--- START ---

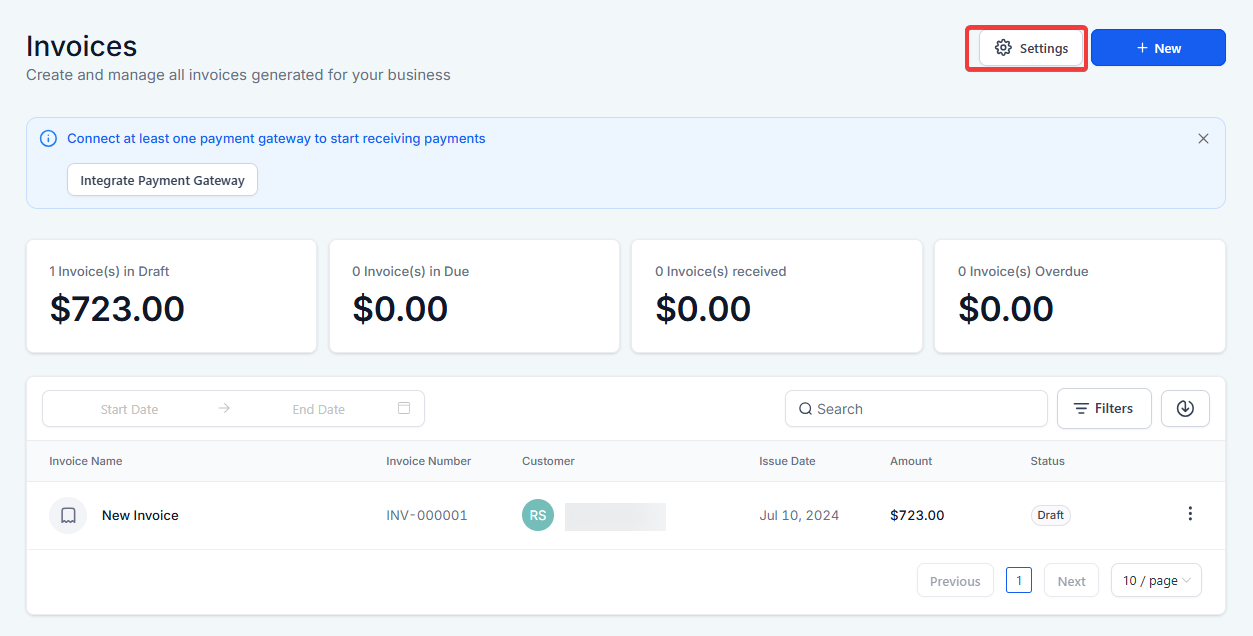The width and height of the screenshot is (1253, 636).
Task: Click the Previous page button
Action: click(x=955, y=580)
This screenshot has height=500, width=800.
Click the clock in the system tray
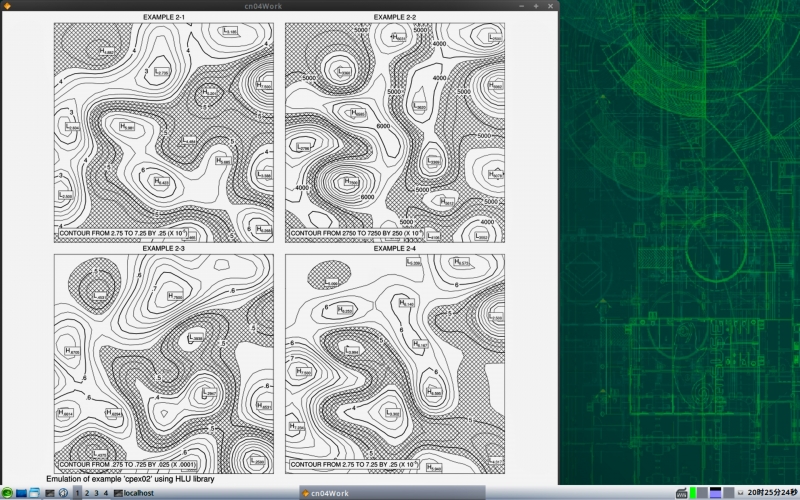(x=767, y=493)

--- END ---

Give back exactly the lines from the one with "This screenshot has height=500, width=800." through the end of the records above, inclusive, and omit any pictures.

Exercise solution:
This screenshot has height=500, width=800.
Click the clock in the system tray
(x=767, y=493)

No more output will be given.